Texto fornecido.
<<<<

A Itália vem de longe com o Decameron de Boccaccio(103), o Orlando Furioso (104) de Ariosto, o Jerusalém Libertada (105) de Tasso, e chega ao século XIX e XX com a peça Seis Personagens em busca de um Autor, de Pirandello(106), além dos romances O Conformista ( 107) de Moravia e O Leopardo (108) de Lampedusa.

Da velha Inglaterra destacam-se Ivanhoé (109) de Walter Scott; Orgulho e Preconceito (110) de Jane Austen; Jane Eyre (111) de Charlotte Brontë, e O Morro dos Ventos Uivantes (112) de Emily Brontë. Computem-se aí, ainda, A Ilha do Tesouro (113) e Dr. Jeckyll e Mr. Hyde (114), de Robert Louis Stevenson.

Como pude me esquecer do francês Júlio Verne e de sua prole inumerável de sucessos, entre os quais Vinte Mil Léguas Submarinas (115), Miguel Strogoff (116), A Volta ao Mundo em Oitenta Dias (117), Da Terra à Lua (118) e Viagem ao Centro da Terra (119)? E do inglês George Bernard Shaw, com suas peças teatrais Santa Joana (120) e Pigmalião (121)? E do também inglês Oscar Wilde, com seu romance O Retrato de Dorian Gray (122) e peças como Salomé (123) e A Importância de se chamar Ernesto (124)? E da também inglesa Virginia Woolf, com seus belos romances Orlando (125) e Mrs Dalloway (126)? E de Anthony Burgess com seus romances Laranja Mecânica (127) e Sinfonia Napoleão (128)?

Dos Estados Unidos vêm, enormes, o Folhas de Relva (129) de Walt Whitman, o romance de James Fenimore Cooper – O Último dos Moicanos (130), os Poemas (131) de Edgar Allan Poe (incluindo o famosíssimo O Corvo), bem como seus Contos (132), entre os quais se incluem O Poço e o Pêndulo, Os crimes da rua Morgue, e A Queda da Casa de Usher. Há Mark Twain, com seus fabulosos Tom Sawyer (133) e Huckleberry Finn (134). Há Melville, com Moby Dick (135). Há Theodore Dreiser e seu romance Uma Tragédia Americana (136), e Steinbeck com As Vinhas da Ira (137). E Eliot com a poesia intensa de Terra Devastada (138).

Hemingway tem pelo menos quatro obras-primas indispensáveis: Adeus às Armas (139), Por Quem os Sinos Dobram (140), O Velho e o Mar (141) e O Sol Também se Levanta (142). Como se não bastasse, Faulkner criou Enquanto Agonizo (143), O Som e a Fúria (144), Luz em Agosto (145), etc, etc.

Não se pode omitir, também, Lorca, na Espanha, com suas peças densas – Bodas de Sangue (146), A Casa de Bernarda Alba (147) e Yerma (148), sem falar da Antologia Poética (149), envolvendo poemas como Romancero Gitano, Ode a Walt Whitman, Poema del Cante Jondo, etc, etc.

>>>>

Dados de apontamento de alvos.
<<<<

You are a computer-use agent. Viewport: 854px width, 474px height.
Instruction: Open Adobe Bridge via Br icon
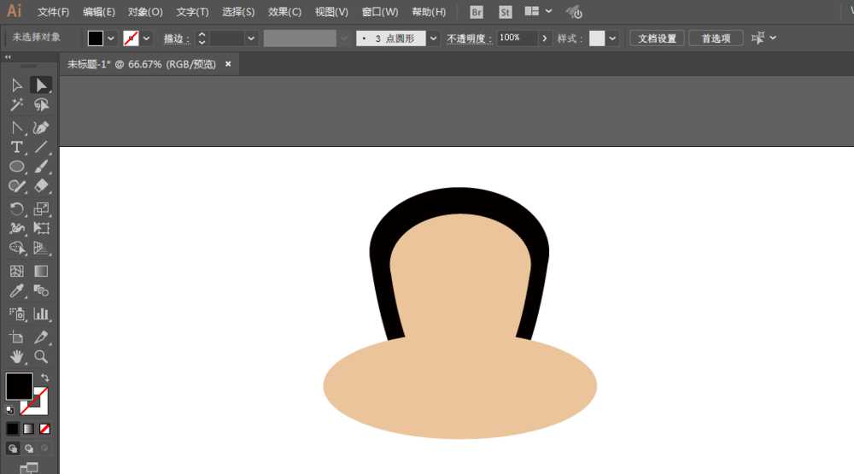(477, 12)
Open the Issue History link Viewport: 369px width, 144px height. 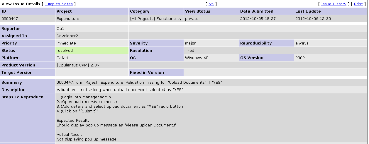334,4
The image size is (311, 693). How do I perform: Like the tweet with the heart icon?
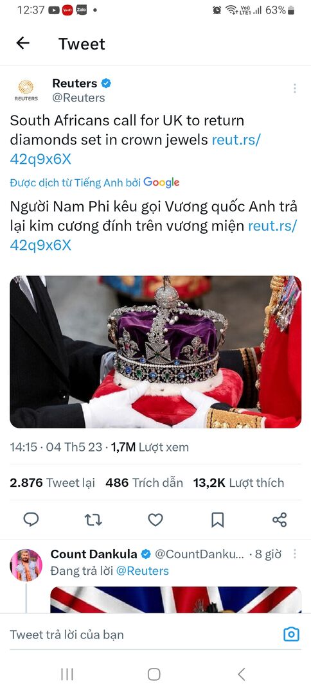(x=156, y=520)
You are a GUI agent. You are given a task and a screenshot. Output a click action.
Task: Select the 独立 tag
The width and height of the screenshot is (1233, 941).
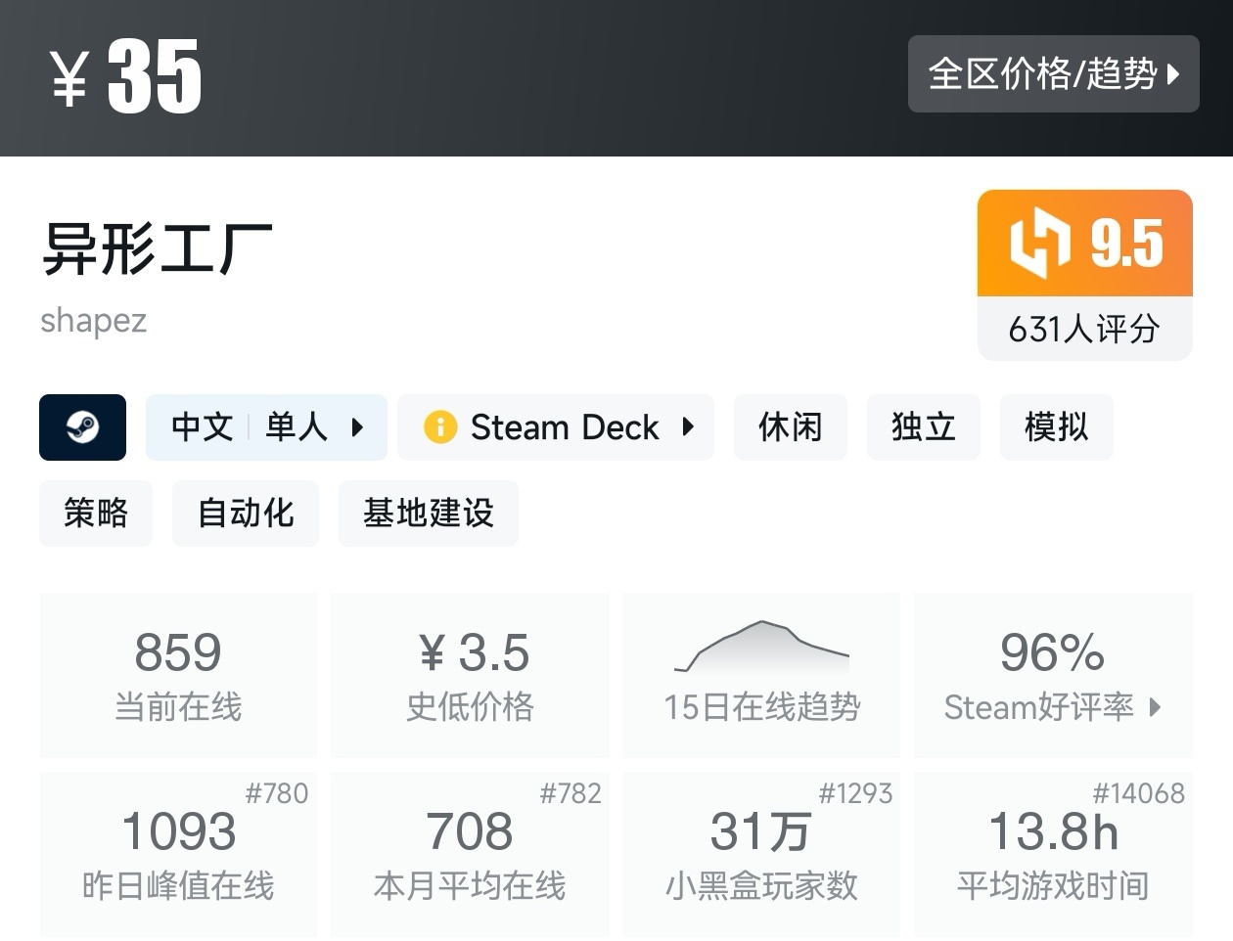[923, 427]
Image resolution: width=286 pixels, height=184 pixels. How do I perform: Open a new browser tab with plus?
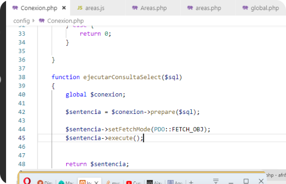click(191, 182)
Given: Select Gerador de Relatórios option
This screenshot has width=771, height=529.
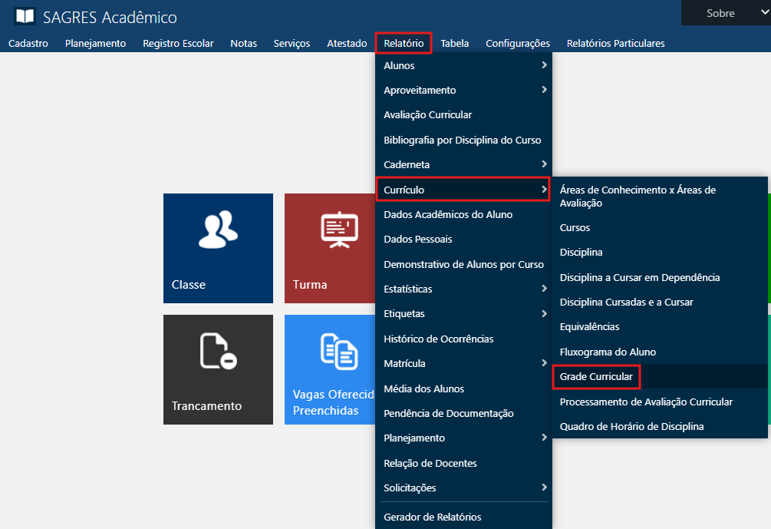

>>>>

A tarefa.
Copie de novo tudo o que vai de "Como pude me" até "Sinfonia Napoleão (128)?" no texto sobre clássicos da literatura, trocando "Júlio Verne" por "Jules Verne". Esses dados não vão ser necessários aqui.

Resultado do exercício.
Como pude me esquecer do francês Jules Verne e de sua prole inumerável de sucessos, entre os quais Vinte Mil Léguas Submarinas (115), Miguel Strogoff (116), A Volta ao Mundo em Oitenta Dias (117), Da Terra à Lua (118) e Viagem ao Centro da Terra (119)? E do inglês George Bernard Shaw, com suas peças teatrais Santa Joana (120) e Pigmalião (121)? E do também inglês Oscar Wilde, com seu romance O Retrato de Dorian Gray (122) e peças como Salomé (123) e A Importância de se chamar Ernesto (124)? E da também inglesa Virginia Woolf, com seus belos romances Orlando (125) e Mrs Dalloway (126)? E de Anthony Burgess com seus romances Laranja Mecânica (127) e Sinfonia Napoleão (128)?